A Persecuting Church

Also, this "woman" is a great persecuting church. The Apostle John was inspired to write: "I saw the woman, drunk with the blood of the saints and with the blood of the martyrs of Jesus. And when I saw her, I marveled with great amazement" (v. 6). Please think about that.

Who is this great fallen woman—a powerful church—which has and which will again be "drunk with the blood of the saints"? Obviously, she persecutes the true Christians—the true "saints" of God. They are described in Revelation 14:12: "Here is the patience of the saints; here are those who keep the commandments of God and the faith of Jesus."

In contrast to the commandment-keeping Church of God, this great apostate church and her "daughter" churches reject the need to keep the Ten Commandments as a way of life! Somehow, in their spiritual drunkenness, they manage to reason around the plain and clear teachings of Jesus: "If you want to enter into life, keep the commandments" (Matthew 19:17).

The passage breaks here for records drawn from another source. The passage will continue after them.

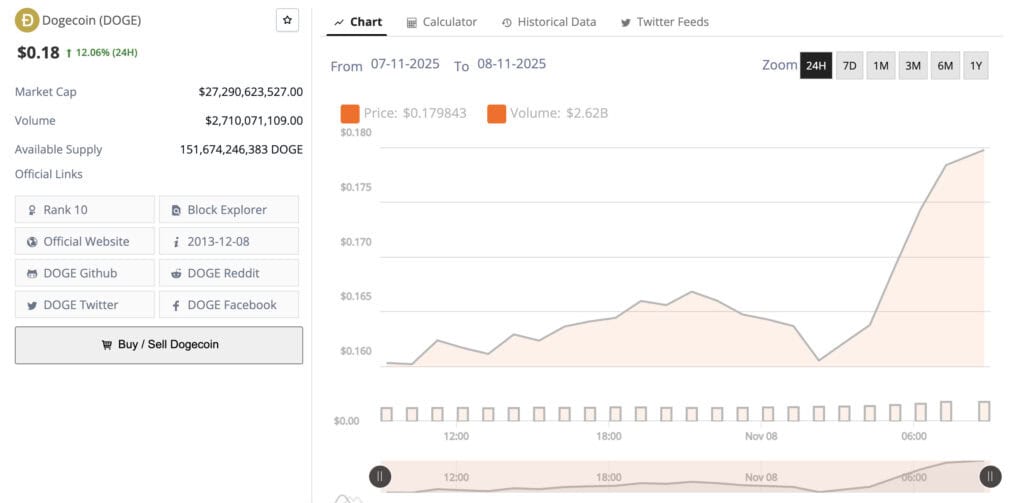This screenshot has width=1024, height=503.
Task: Toggle the Price series legend swatch
Action: tap(350, 113)
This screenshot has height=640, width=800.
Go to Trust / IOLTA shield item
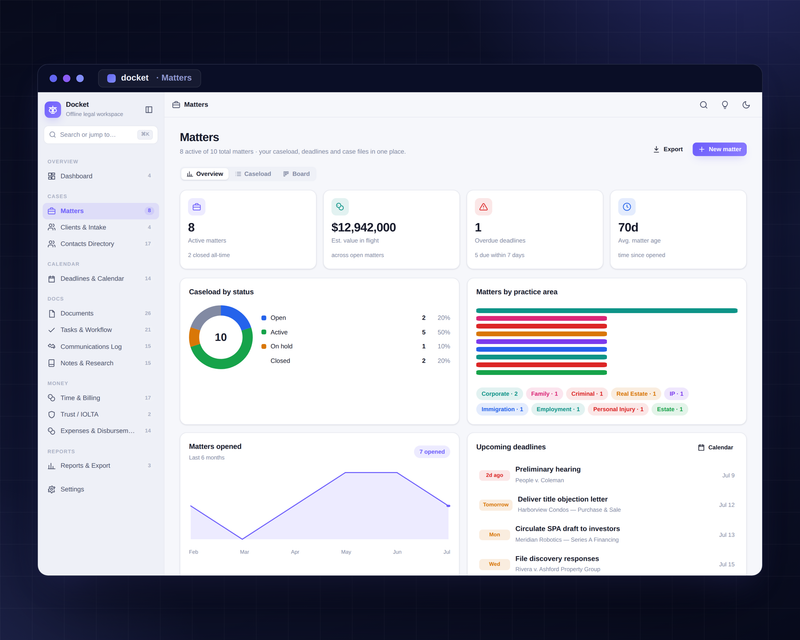coord(101,414)
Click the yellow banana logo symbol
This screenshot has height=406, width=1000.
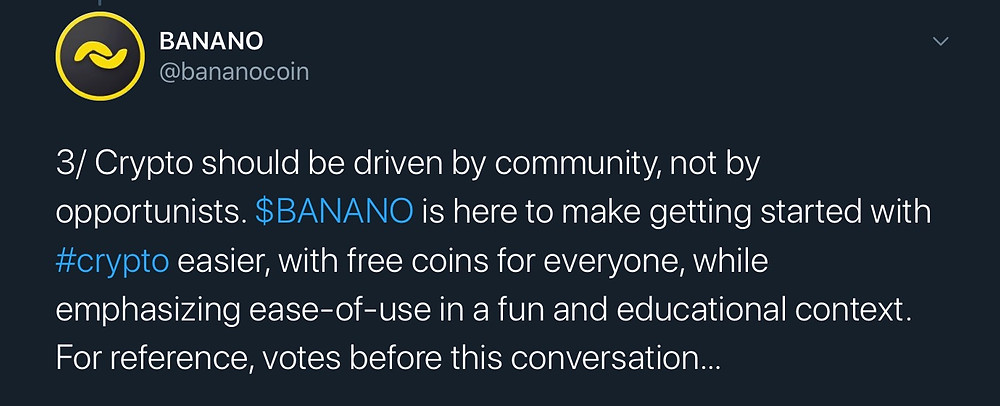click(x=100, y=56)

Historically, do we read about a great church that did persecute millions of people during the Middle Ages? Did such a church actually exist?

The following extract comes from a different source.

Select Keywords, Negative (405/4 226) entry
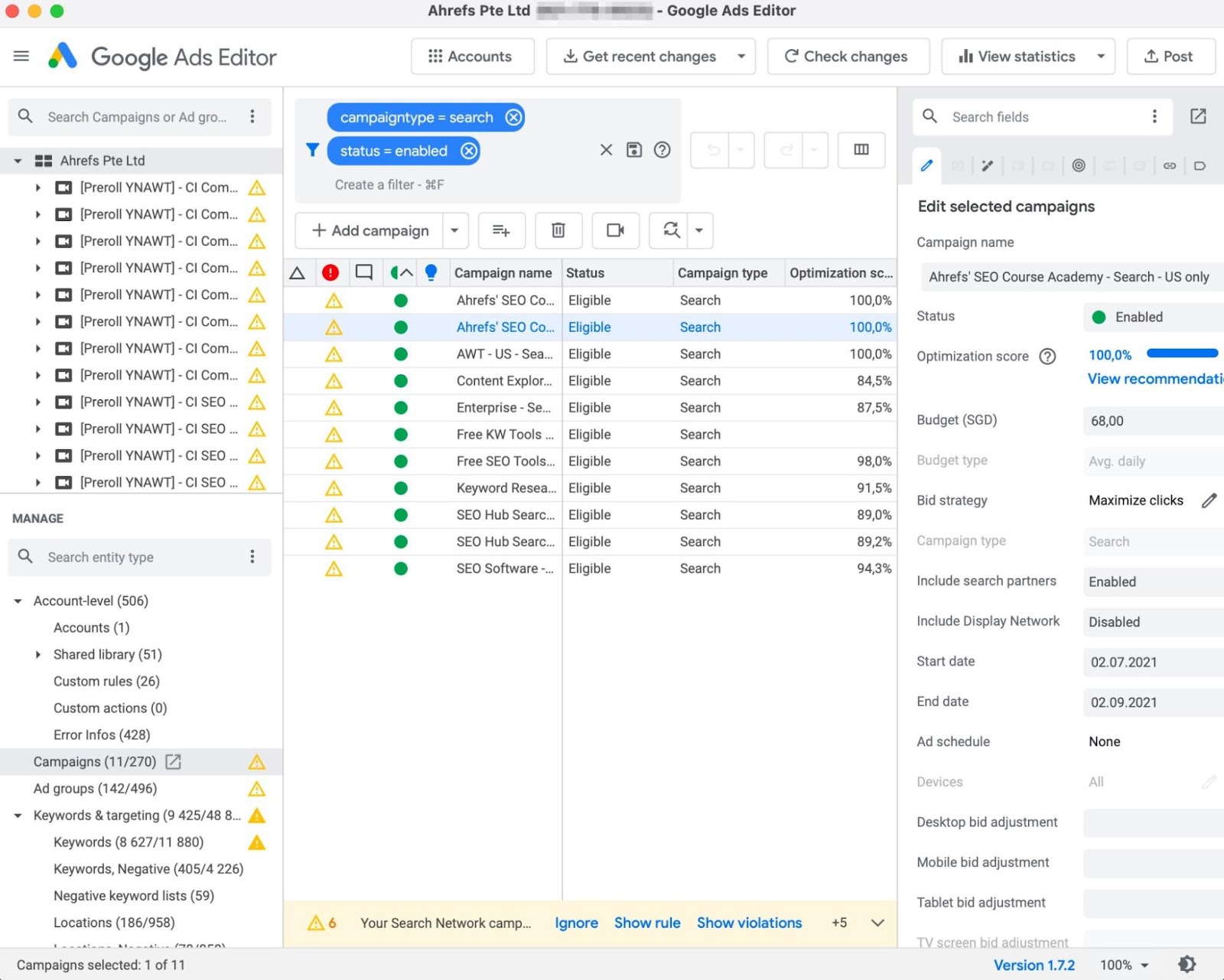This screenshot has width=1224, height=980. click(148, 869)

In his well-documented book, A Woman Rides the Beast (pp. 243-244), author Dave Hunt describes what the "woman" did for hundreds of years during the Middle Ages:

"Thus Roman Catholicism became 'the most persecuting faith the world has ever seen... [commanding] the throne to impose the Christian [Catholic] religion on all its subjects. Innocent III murdered far more Christians in one afternoon... than any Roman emperor did in his entire reign.' Will Durant writes candidly: 'Compared with the persecution of heresy in Europe from 1227 to 1492, the persecution of Christians by Romans in the first three centuries after Christ was a mild and humane procedure.

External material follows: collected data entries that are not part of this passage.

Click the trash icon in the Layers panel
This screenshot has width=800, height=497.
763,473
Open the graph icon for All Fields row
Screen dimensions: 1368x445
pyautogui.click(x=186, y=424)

Making every allowance required by an historian and permitted to a Christian, we must rank the Inquisition, along with the wars and persecutions of our time, as among the darkest blots on the record of mankind, revealing a ferocity unknown in any beast.'"

So when John saw this "woman" or apostate church "drunk with the blood of the saints," he was certainly not exaggerating. Even scores of Catholic writers have been mightily embarrassed about what their church practiced for hundreds of years. With the vast record now known—of priests sodomizing young men, of many popes openly maintaining mistresses and fathering illegitimate children all over Italy and high offices in the church being offered and bought for money—it has seemed to many objective historians that this powerful church was the veritable embodiment of evil in nearly every aspect.